====== Dataset ======

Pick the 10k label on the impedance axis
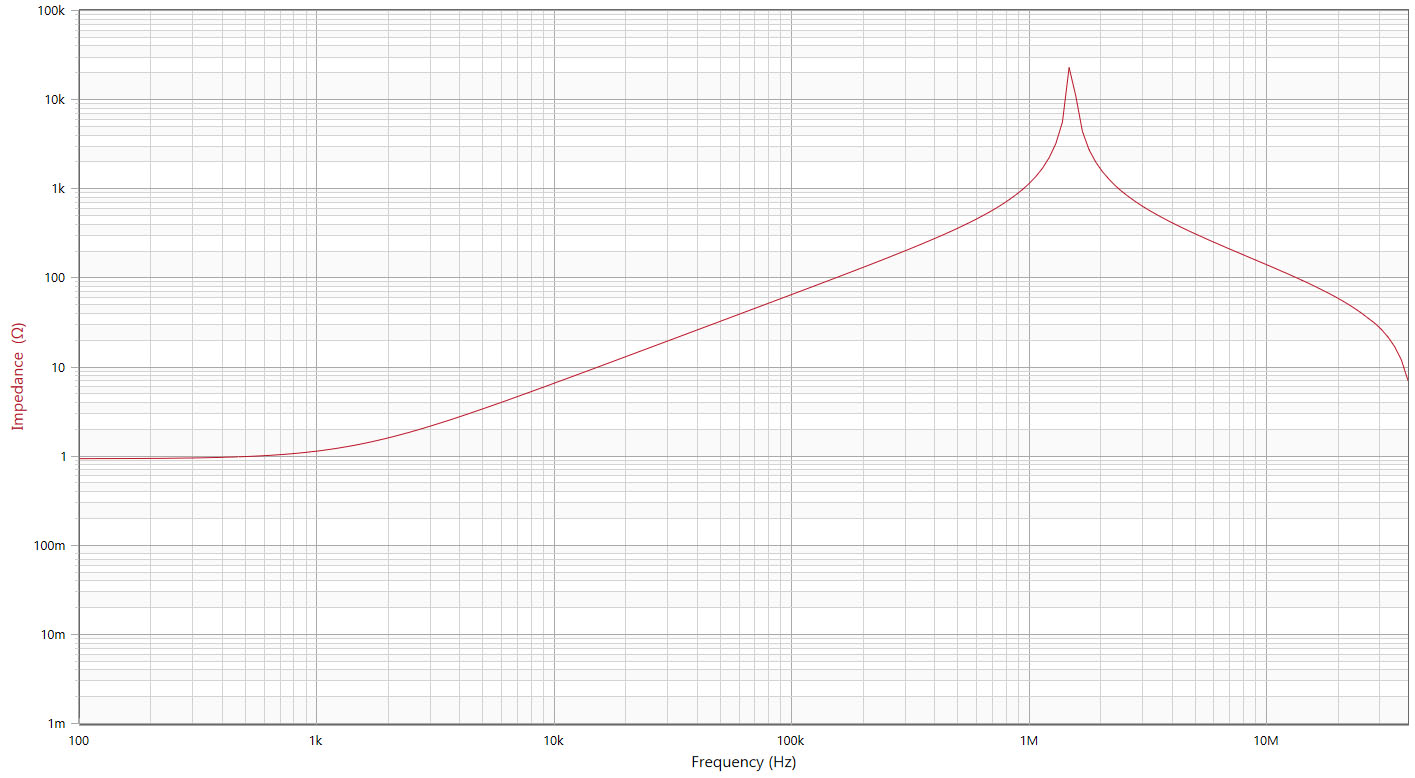This screenshot has width=1415, height=778. coord(54,100)
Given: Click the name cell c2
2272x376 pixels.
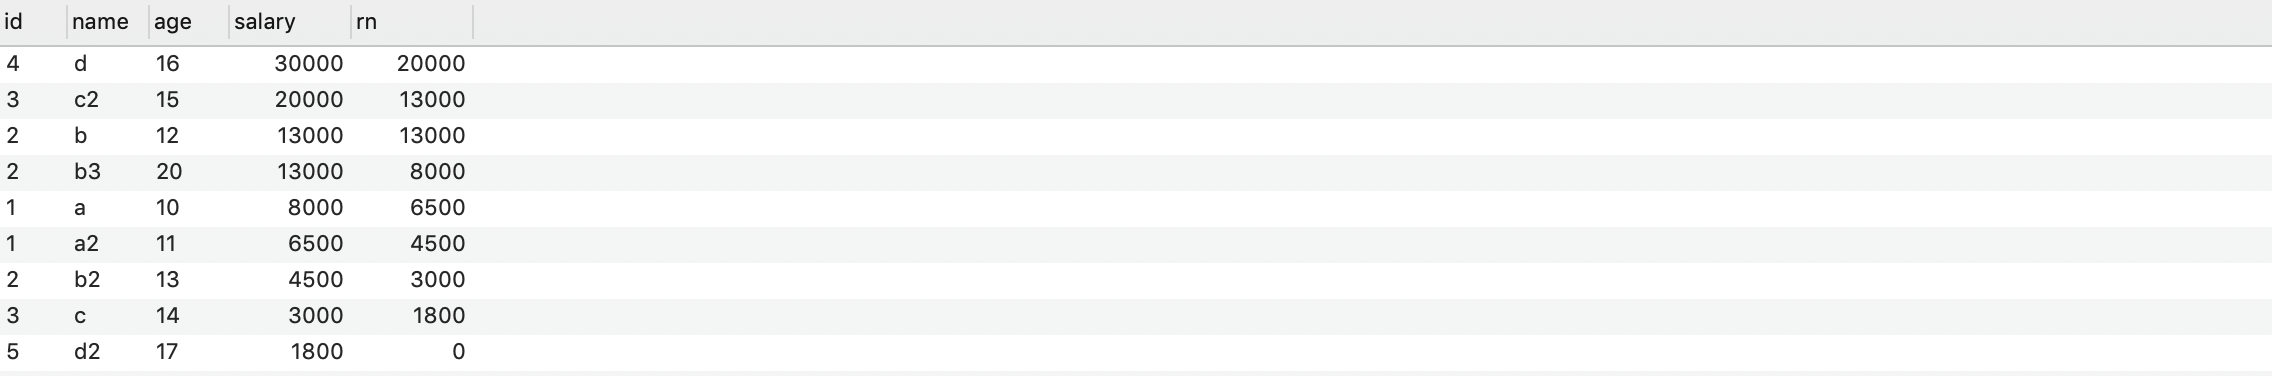Looking at the screenshot, I should point(108,100).
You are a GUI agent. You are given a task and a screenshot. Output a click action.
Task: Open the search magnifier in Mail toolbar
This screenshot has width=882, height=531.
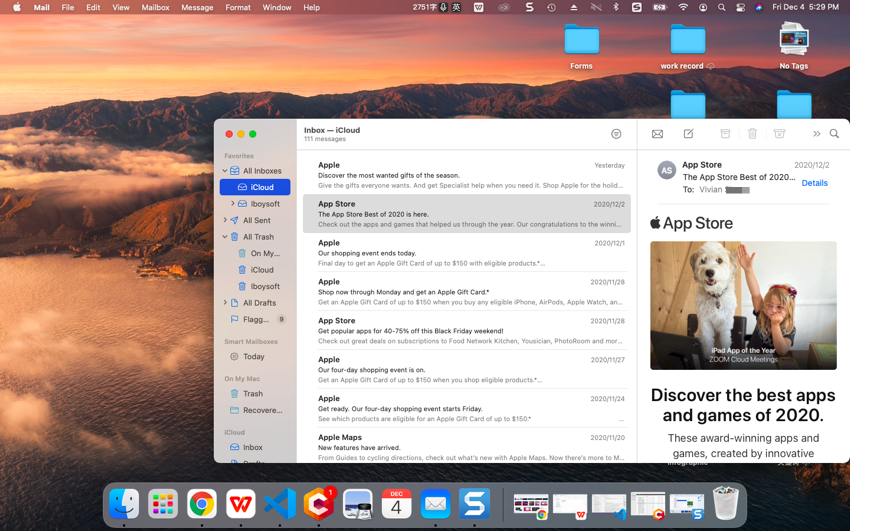click(834, 134)
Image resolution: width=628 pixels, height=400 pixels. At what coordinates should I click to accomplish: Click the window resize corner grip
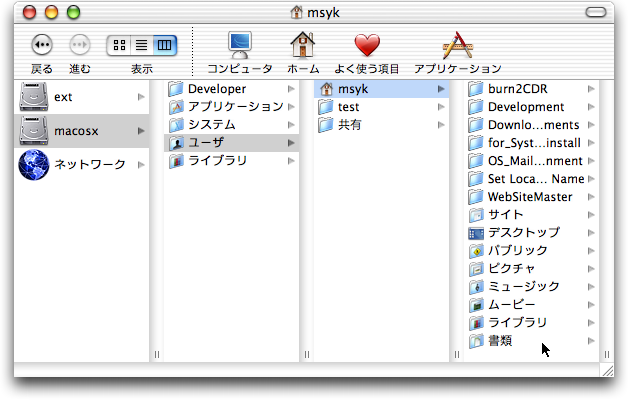[607, 370]
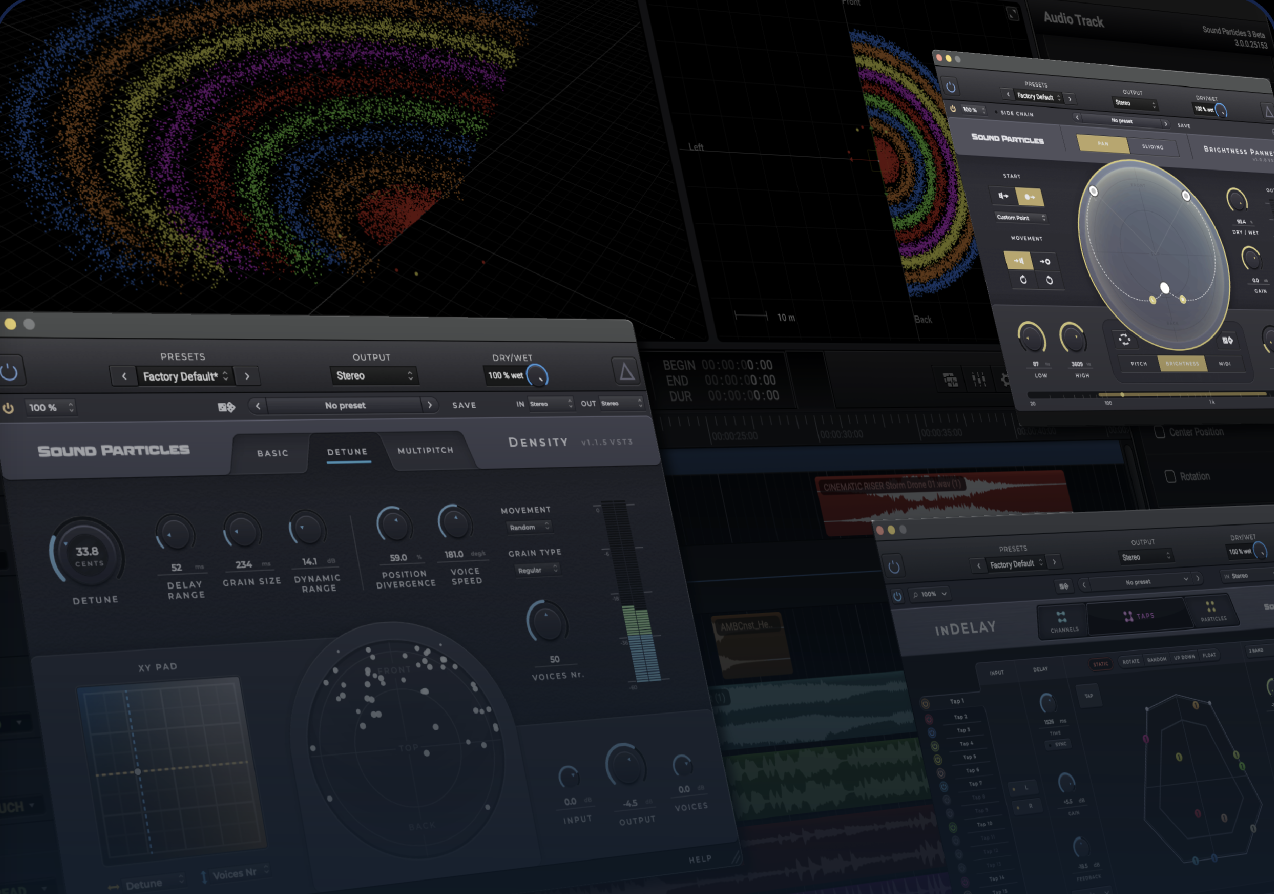Click the randomize dice icon in Density
The image size is (1274, 894).
pos(228,406)
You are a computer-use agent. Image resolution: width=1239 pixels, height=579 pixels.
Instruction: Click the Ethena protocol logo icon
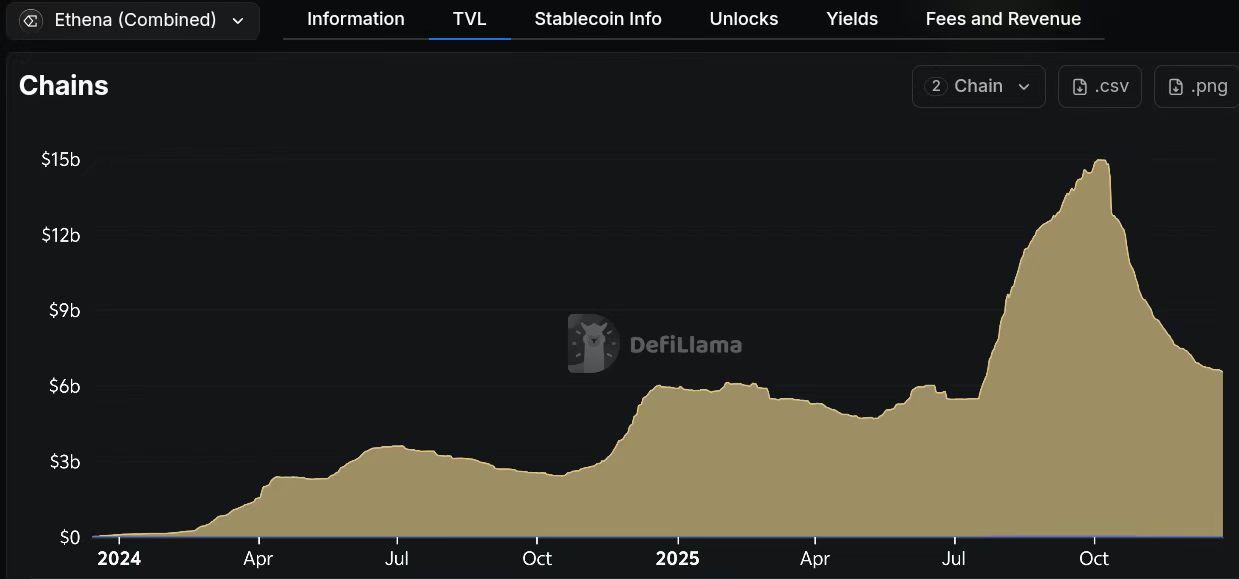[31, 20]
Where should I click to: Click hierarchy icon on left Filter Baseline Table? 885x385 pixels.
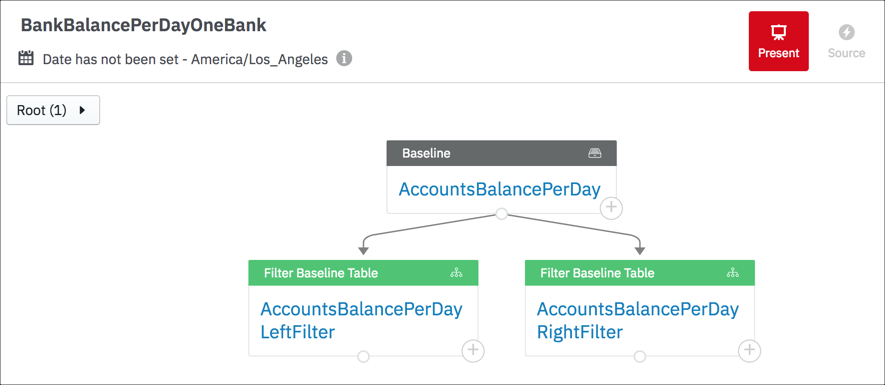pyautogui.click(x=456, y=273)
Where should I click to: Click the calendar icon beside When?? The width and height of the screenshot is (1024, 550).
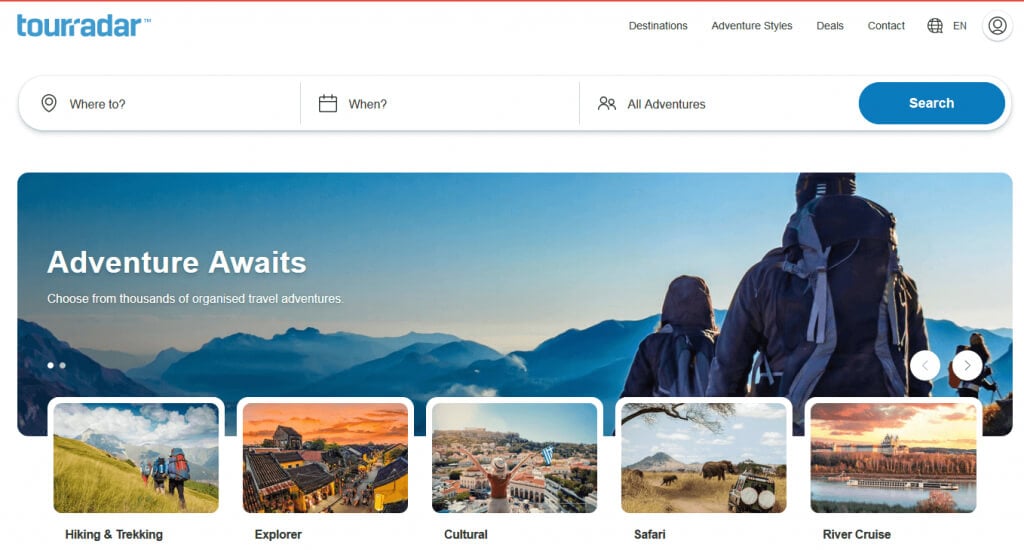(x=328, y=103)
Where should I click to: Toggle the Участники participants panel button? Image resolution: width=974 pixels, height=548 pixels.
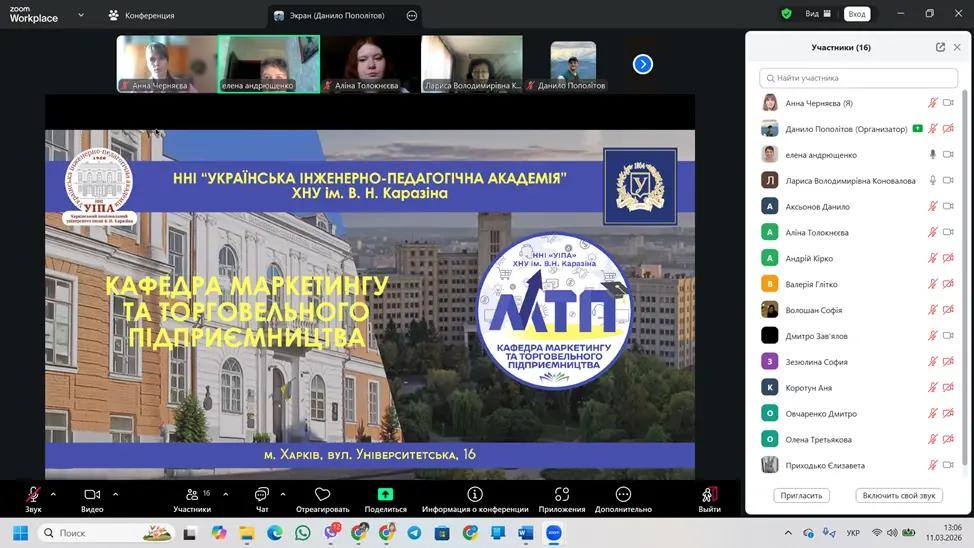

======

_About this task_
Restate the records in full and word for word, but keep the pictures out.

_Result for this task_
Pick the 10k label on the impedance axis
This screenshot has width=1415, height=778. coord(54,100)
Given: Click the name cell c2
2272x376 pixels.
Looking at the screenshot, I should point(108,100).
You are a GUI agent. You are given a task and a screenshot. Output a click action.
Task: Open the search magnifier in Mail toolbar
This screenshot has width=882, height=531.
click(834, 134)
Image resolution: width=628 pixels, height=400 pixels. At what coordinates should I click to accomplish: Click the window resize corner grip
[607, 370]
Click the randomize dice icon in Density
The image size is (1274, 894).
pos(228,406)
You are a computer-use agent. Image resolution: width=1239 pixels, height=579 pixels.
Instruction: Click the Ethena protocol logo icon
[31, 20]
Where should I click to: Click hierarchy icon on left Filter Baseline Table? 885x385 pixels.
pyautogui.click(x=456, y=273)
Where should I click to: Click the calendar icon beside When?? The width and height of the screenshot is (1024, 550).
(x=328, y=103)
Where should I click to: Toggle the Участники participants panel button? Image resolution: width=974 pixels, height=548 pixels.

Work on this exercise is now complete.